(Extracted data entries)
# # #
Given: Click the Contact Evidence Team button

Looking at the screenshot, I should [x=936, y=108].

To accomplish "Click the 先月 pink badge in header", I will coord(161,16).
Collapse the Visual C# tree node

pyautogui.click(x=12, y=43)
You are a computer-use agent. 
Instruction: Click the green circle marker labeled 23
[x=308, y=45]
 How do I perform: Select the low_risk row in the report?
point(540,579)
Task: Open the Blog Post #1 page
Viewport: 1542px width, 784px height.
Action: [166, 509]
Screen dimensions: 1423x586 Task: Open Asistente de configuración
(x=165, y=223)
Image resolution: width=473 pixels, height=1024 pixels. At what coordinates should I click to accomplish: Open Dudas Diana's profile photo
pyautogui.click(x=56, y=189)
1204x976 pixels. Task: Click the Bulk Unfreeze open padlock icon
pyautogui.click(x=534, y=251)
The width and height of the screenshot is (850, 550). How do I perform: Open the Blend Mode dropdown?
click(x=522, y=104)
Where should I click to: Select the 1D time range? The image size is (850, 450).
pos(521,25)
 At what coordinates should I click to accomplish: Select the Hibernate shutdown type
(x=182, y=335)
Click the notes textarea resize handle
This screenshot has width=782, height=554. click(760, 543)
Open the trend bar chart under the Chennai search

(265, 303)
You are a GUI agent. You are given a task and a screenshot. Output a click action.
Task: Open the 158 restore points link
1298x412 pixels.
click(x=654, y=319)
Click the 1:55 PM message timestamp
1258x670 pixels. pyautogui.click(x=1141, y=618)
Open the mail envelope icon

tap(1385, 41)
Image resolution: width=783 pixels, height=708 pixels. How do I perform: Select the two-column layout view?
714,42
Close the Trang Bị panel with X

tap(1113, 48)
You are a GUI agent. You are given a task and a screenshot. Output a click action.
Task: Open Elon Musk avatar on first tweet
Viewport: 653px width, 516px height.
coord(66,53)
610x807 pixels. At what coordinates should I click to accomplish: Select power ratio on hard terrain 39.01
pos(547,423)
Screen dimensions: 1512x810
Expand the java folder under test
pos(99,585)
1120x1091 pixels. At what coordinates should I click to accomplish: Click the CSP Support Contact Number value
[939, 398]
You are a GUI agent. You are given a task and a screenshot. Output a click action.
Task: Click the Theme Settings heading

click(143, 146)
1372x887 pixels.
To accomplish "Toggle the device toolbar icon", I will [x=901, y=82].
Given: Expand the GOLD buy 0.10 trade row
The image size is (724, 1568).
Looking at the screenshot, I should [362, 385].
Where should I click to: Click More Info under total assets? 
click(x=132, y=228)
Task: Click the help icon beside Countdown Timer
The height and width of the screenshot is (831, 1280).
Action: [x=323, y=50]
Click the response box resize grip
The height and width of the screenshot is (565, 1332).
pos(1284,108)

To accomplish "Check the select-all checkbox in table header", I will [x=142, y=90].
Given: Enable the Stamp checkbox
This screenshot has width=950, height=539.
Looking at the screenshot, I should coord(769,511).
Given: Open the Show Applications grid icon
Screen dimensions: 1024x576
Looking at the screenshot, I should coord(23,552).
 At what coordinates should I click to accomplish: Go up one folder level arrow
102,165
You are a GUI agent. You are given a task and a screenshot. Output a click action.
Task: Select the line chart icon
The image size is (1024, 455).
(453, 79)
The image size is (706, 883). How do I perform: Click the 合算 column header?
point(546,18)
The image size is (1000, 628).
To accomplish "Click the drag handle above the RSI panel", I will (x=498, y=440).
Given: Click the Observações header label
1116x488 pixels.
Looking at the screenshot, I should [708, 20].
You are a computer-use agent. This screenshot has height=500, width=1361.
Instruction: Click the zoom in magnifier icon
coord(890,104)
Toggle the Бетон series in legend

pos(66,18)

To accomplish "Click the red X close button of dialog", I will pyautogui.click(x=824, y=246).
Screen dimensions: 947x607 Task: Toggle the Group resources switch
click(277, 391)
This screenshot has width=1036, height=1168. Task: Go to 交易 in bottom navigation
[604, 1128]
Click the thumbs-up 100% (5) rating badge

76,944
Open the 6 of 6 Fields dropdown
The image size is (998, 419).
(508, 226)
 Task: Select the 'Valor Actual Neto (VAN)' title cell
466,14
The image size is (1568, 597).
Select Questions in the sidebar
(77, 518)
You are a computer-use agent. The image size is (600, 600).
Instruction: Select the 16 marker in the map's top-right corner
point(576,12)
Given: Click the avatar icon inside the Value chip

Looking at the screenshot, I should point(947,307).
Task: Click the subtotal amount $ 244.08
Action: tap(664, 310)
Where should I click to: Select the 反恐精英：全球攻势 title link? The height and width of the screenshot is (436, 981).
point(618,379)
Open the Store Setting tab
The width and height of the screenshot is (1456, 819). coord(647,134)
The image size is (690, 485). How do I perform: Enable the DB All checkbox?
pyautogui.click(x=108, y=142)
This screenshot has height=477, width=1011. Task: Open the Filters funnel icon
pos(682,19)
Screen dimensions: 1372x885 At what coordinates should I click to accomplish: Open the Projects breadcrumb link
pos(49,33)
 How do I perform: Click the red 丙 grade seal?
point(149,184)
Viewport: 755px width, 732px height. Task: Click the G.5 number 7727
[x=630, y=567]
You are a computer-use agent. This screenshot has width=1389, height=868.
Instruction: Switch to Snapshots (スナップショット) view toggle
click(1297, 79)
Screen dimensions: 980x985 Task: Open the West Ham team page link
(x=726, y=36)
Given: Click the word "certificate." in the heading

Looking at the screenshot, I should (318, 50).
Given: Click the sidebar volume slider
# # #
Directions:
Copy out every one of the items above word for word, leaving nothing out and changing nothing.

Solution below:
Given: Click the Contact Evidence Team button

Looking at the screenshot, I should [x=936, y=108].

To accomplish "Click the 先月 pink badge in header", I will coord(161,16).
Collapse the Visual C# tree node

pyautogui.click(x=12, y=43)
You are a computer-use agent. 
Instruction: Click the green circle marker labeled 23
[x=308, y=45]
 How do I perform: Select the low_risk row in the report?
point(540,579)
Task: Open the Blog Post #1 page
Viewport: 1542px width, 784px height.
Action: [166, 509]
Screen dimensions: 1423x586 Task: Open Asistente de configuración
(x=165, y=223)
Image resolution: width=473 pixels, height=1024 pixels. At what coordinates should I click to accomplish: Open Dudas Diana's profile photo
pyautogui.click(x=56, y=189)
1204x976 pixels. Task: Click the Bulk Unfreeze open padlock icon
pyautogui.click(x=534, y=251)
The width and height of the screenshot is (850, 550). How do I perform: Open the Blend Mode dropdown?
click(x=522, y=104)
Where should I click to: Select the 1D time range? The image size is (850, 450).
pos(521,25)
 At what coordinates should I click to accomplish: Select the Hibernate shutdown type
(x=182, y=335)
Click the notes textarea resize handle
This screenshot has width=782, height=554. click(760, 543)
Open the trend bar chart under the Chennai search

(265, 303)
You are a GUI agent. You are given a task and a screenshot. Output a click action.
Task: Open the 158 restore points link
1298x412 pixels.
click(x=654, y=319)
Click the 1:55 PM message timestamp
1258x670 pixels. pyautogui.click(x=1141, y=618)
Open the mail envelope icon

tap(1385, 41)
Image resolution: width=783 pixels, height=708 pixels. How do I perform: Select the two-column layout view?
714,42
Close the Trang Bị panel with X

tap(1113, 48)
You are a GUI agent. You are given a task and a screenshot. Output a click action.
Task: Open Elon Musk avatar on first tweet
Viewport: 653px width, 516px height.
coord(66,53)
610x807 pixels. At what coordinates should I click to accomplish: Select power ratio on hard terrain 39.01
pos(547,423)
Screen dimensions: 1512x810
Expand the java folder under test
pos(99,585)
1120x1091 pixels. At what coordinates should I click to accomplish: Click the CSP Support Contact Number value
[939, 398]
You are a GUI agent. You are given a task and a screenshot. Output a click action.
Task: Click the Theme Settings heading

click(143, 146)
1372x887 pixels.
To accomplish "Toggle the device toolbar icon", I will [x=901, y=82].
Given: Expand the GOLD buy 0.10 trade row
The image size is (724, 1568).
Looking at the screenshot, I should [362, 385].
Where should I click to: Click More Info under total assets? 
click(x=132, y=228)
Task: Click the help icon beside Countdown Timer
The height and width of the screenshot is (831, 1280).
Action: [x=323, y=50]
Click the response box resize grip
The height and width of the screenshot is (565, 1332).
pos(1284,108)

To accomplish "Check the select-all checkbox in table header", I will [x=142, y=90].
Given: Enable the Stamp checkbox
This screenshot has width=950, height=539.
Looking at the screenshot, I should coord(769,511).
Given: Open the Show Applications grid icon
Screen dimensions: 1024x576
Looking at the screenshot, I should coord(23,552).
 At what coordinates should I click to accomplish: Go up one folder level arrow
102,165
You are a GUI agent. You are given a task and a screenshot. Output a click action.
Task: Select the line chart icon
The image size is (1024, 455).
(453, 79)
The image size is (706, 883). How do I perform: Click the 合算 column header?
point(546,18)
The image size is (1000, 628).
To accomplish "Click the drag handle above the RSI panel", I will (x=498, y=440).
Given: Click the Observações header label
1116x488 pixels.
Looking at the screenshot, I should [708, 20].
You are a computer-use agent. This screenshot has height=500, width=1361.
Instruction: Click the zoom in magnifier icon
coord(890,104)
Toggle the Бетон series in legend

pos(66,18)

To accomplish "Click the red X close button of dialog", I will pyautogui.click(x=824, y=246).
Screen dimensions: 947x607 Task: Toggle the Group resources switch
click(277, 391)
This screenshot has width=1036, height=1168. Task: Go to 交易 in bottom navigation
[604, 1128]
Click the thumbs-up 100% (5) rating badge

76,944
Open the 6 of 6 Fields dropdown
The image size is (998, 419).
(508, 226)
 Task: Select the 'Valor Actual Neto (VAN)' title cell
466,14
The image size is (1568, 597).
Select Questions in the sidebar
(77, 518)
You are a computer-use agent. The image size is (600, 600).
Instruction: Select the 16 marker in the map's top-right corner
point(576,12)
Given: Click the avatar icon inside the Value chip

Looking at the screenshot, I should point(947,307).
Task: Click the subtotal amount $ 244.08
Action: tap(664, 310)
Where should I click to: Select the 反恐精英：全球攻势 title link? The height and width of the screenshot is (436, 981).
point(618,379)
Open the Store Setting tab
The width and height of the screenshot is (1456, 819). coord(647,134)
The image size is (690, 485). How do I perform: Enable the DB All checkbox?
pyautogui.click(x=108, y=142)
This screenshot has height=477, width=1011. Task: Open the Filters funnel icon
pos(682,19)
Screen dimensions: 1372x885 At what coordinates should I click to accomplish: Open the Projects breadcrumb link
pos(49,33)
 How do I perform: Click the red 丙 grade seal?
point(149,184)
Viewport: 755px width, 732px height. Task: Click the G.5 number 7727
[x=630, y=567]
You are a computer-use agent. This screenshot has width=1389, height=868.
Instruction: Switch to Snapshots (スナップショット) view toggle
click(1297, 79)
Screen dimensions: 980x985 Task: Open the West Ham team page link
(x=726, y=36)
Given: Click the word "certificate." in the heading

Looking at the screenshot, I should (318, 50).
Given: Click the sidebar volume slider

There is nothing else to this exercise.